1er février — Le Canada annonce qu’il ripostera aux éventuels tarifs américains « dollar pour dollar ». Ces réponses viendraient en deux étapes. La première frapperait immédiatement pour 30 milliards d’importations venant d’États et d’industries particulièrement chers au cœur du Parti républicain de Donald Trump, comme le jus d’orange, le beurre d’arachide, le vin, les électroménagers, les vêtements, les motocyclettes et les pâtes et papiers. La seconde étape, qui viendrait un peu plus tard, porterait le total des contre-tarifs à 155 milliards et toucherait plus de produits, comme les véhicules à moteur, l’acier et l’aluminium, les fruits et légumes, les produits aérospatiaux, le bœuf et le porc.

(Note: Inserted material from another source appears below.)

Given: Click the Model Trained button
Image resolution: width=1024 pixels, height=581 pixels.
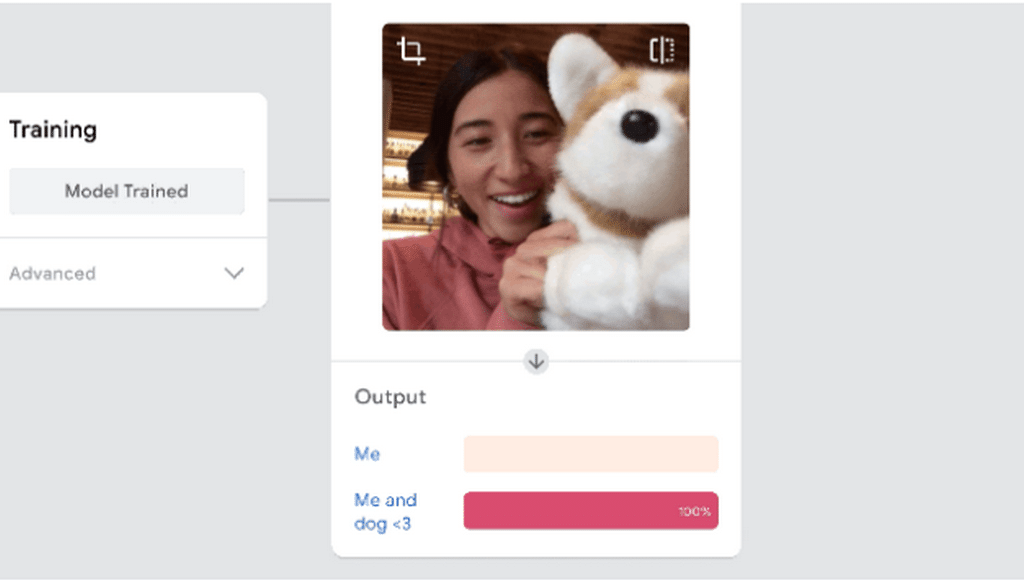Looking at the screenshot, I should (127, 191).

3 février — Donald Trump applique 10 % de nouveaux tarifs à la Chine — à quoi elle répond avec ses propres représailles —, mais suspend pour un mois l’application de la menace qui pesait sur ses voisins canadien et mexicain, en échange de leur promesse de resserrer les contrôles à leurs frontières.
10 février — Le président Trump menace de lever de nombreuses exceptions jusque-là en vigueur et d’appliquer à tous les pays, y compris au Canada, des tarifs de 25 % sur les importations d’acier et d’aluminium aux États-Unis à compter du 12 mars. De tels tarifs s’ajouteraient aux droits de douane généraux.
13 février — Donald Trump annonce son intention prochaine d’appliquer des « tarifs réciproques » censés rendre coup pour coup à chacune des barrières commerciales dont seraient coupables les autres pays. Parmi les mesures dénoncées, il cite la taxe sur les géants du numérique et la TPS au Canada.
1er mars — Donald Trump ouvre une enquête contre de prétendues pratiques commerciales déloyales du Canada dans le secteur du bois d’œuvre, déjà frappé de tarifs américains.